Rasa pening langsung menyerang kepalanya begitu kesadarannya kembali, dengan mata bengkak khas bangun tidur dan rambut berantakan wanita cantik itu berusaha mengangkat tubuhnya dari kasur dengan susah payah.
"Ssshh kepalaku sakit banget..." keluhnya memegang pelipisnya pusing.
"Ya jelas pusing kamu kemarin habisin banyak alkohol." Sahut sebuah suara disertai langkah kaki mendekat.
Rahel reflek menoleh kaget, nampak Lucas datang sembari membawa nampan makanan di tangannya.
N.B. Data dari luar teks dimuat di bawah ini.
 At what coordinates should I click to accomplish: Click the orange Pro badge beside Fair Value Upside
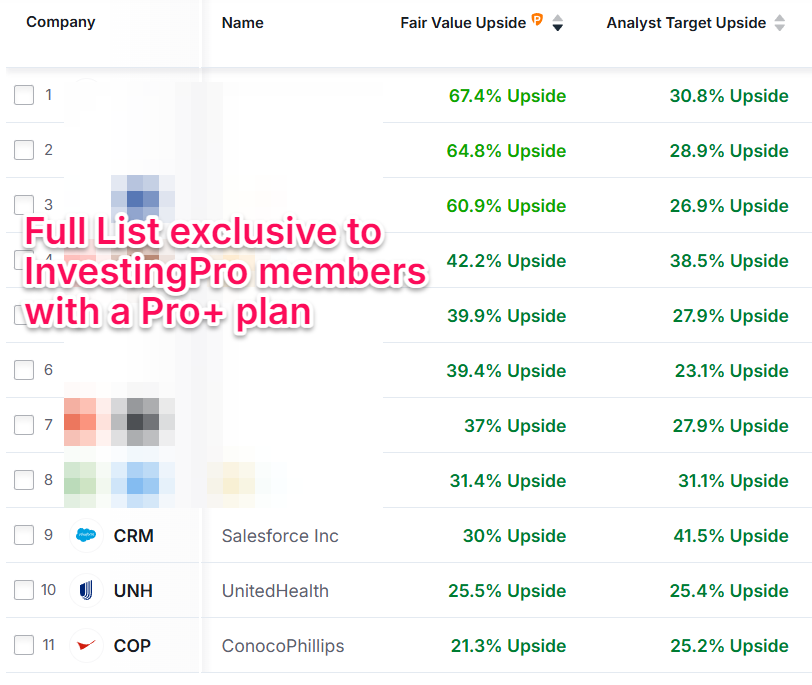click(537, 20)
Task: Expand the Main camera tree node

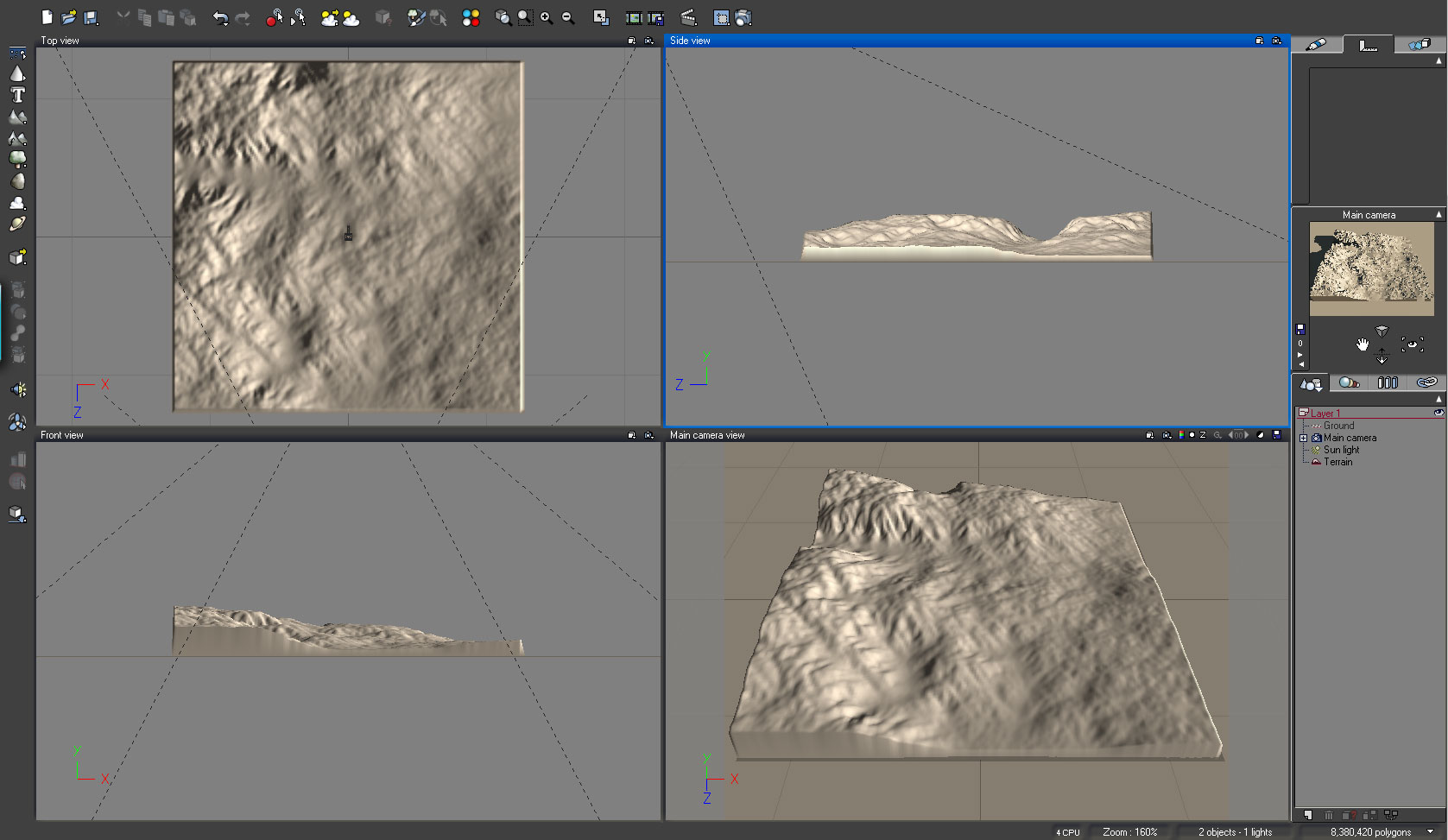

Lucas yang ditatap Rahel justru dengan tenang menaruh nampan di tangannya ke atas nakas dan duduk di sebelah Rahel.
"Aku bawain sop biar badanmu enakan."
"Kamu kok bisa ada disini?!" picingnya tajam, ia masih sangat ingat kemarin memesan kamar hotel supaya bisa menghindari lelaki ini.
Lucas justru tersenyum penuh arti, menggedik tenang. "Kamu nggak inget?" tanyanya balik dengan nada mencurigakan.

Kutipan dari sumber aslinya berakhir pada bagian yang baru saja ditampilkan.